- Supplied material:
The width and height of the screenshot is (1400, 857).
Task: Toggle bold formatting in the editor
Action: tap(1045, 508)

...

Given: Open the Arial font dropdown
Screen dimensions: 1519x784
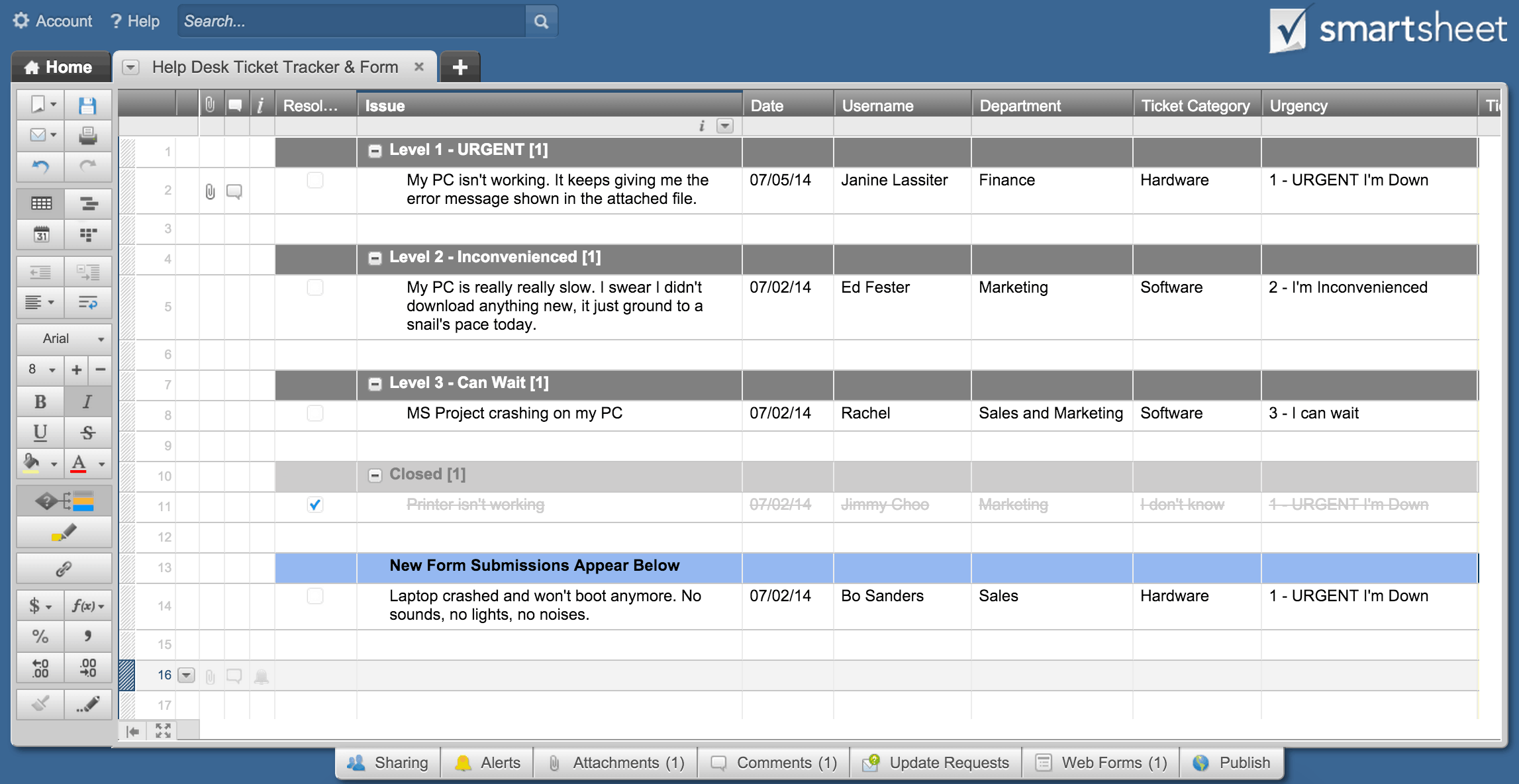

- Required action: Everything from the line with "Given: Open the Arial font dropdown" through the line with "Screen dimensions: 1519x784" in the listing above must be retyped exactly, with nothing added.

- Problem solution:
Given: Open the Arial font dropdown
Screen dimensions: 1519x784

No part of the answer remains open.